▸ **TRY IT**
Scan the listing for the word "computer", and copy out each line where it is found.
_ _ _
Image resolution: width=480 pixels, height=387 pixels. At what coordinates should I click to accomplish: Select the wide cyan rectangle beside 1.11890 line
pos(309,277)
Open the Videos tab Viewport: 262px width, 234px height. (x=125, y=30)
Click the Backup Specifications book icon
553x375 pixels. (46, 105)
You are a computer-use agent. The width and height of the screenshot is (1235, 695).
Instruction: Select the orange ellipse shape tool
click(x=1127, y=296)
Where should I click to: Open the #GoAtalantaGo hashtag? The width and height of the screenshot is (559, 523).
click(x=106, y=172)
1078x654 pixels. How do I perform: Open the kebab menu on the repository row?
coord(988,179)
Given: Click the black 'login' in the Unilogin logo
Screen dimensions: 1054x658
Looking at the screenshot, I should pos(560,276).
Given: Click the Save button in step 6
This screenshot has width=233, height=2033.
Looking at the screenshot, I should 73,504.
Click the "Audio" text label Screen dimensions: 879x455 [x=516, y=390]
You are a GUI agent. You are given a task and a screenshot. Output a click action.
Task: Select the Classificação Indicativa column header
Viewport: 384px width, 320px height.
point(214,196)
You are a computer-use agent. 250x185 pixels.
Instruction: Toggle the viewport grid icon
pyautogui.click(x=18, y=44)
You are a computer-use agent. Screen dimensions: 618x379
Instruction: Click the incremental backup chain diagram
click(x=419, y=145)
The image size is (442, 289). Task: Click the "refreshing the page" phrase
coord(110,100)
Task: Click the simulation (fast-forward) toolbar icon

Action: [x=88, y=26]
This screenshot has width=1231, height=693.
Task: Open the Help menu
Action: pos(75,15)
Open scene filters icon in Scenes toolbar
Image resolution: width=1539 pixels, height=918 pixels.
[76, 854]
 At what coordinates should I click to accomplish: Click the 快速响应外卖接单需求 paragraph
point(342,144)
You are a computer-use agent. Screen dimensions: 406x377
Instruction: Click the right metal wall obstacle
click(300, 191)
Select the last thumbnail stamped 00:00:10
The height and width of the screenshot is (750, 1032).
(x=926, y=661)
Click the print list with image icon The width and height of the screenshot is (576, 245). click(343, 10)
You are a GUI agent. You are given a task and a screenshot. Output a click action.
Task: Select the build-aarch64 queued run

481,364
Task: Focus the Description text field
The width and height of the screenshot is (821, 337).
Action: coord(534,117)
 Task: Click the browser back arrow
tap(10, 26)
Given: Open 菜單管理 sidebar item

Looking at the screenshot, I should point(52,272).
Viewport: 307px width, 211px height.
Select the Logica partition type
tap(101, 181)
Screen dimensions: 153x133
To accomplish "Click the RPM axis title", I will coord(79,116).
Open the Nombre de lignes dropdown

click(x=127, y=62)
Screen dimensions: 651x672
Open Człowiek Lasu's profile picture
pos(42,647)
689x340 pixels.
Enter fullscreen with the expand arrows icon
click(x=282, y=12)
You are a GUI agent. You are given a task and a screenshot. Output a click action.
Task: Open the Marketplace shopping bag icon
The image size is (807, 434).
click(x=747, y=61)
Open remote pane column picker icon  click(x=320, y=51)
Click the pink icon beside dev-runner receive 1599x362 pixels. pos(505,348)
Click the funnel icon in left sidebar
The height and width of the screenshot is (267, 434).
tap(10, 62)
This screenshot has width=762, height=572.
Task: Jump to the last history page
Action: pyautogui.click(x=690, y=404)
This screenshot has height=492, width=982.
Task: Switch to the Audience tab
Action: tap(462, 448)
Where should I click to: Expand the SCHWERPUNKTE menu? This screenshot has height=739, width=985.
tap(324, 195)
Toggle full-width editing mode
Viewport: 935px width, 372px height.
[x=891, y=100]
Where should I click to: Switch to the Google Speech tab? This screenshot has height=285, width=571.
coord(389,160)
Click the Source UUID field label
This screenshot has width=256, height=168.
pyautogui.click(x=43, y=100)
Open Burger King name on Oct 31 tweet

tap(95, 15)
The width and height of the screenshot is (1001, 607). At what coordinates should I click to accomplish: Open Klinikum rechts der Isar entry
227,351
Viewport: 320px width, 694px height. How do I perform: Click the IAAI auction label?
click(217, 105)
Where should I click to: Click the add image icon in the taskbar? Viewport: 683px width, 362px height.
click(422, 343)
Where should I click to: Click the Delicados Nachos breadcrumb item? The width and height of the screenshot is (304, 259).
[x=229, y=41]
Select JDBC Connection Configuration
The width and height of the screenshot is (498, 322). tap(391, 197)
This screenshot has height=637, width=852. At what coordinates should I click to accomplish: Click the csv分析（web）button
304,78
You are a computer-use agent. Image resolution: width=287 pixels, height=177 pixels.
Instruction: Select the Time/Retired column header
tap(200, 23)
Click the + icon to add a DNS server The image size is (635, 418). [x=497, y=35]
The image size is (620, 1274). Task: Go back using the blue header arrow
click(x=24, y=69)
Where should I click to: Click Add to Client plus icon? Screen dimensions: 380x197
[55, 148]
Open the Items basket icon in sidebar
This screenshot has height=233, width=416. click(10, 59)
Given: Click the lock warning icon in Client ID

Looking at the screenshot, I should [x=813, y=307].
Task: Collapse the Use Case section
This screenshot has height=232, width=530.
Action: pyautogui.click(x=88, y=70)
_ _ _
▸ **TASK OUTPUT**
You are a computer-use agent. The width and height of the screenshot is (1235, 695).
You are a computer-use agent. 250x185 pixels.
You are a computer-use agent. Screen dimensions: 618x379
You are a computer-use agent. Screen dimensions: 406x377
You are a computer-use agent. Image resolution: width=287 pixels, height=177 pixels.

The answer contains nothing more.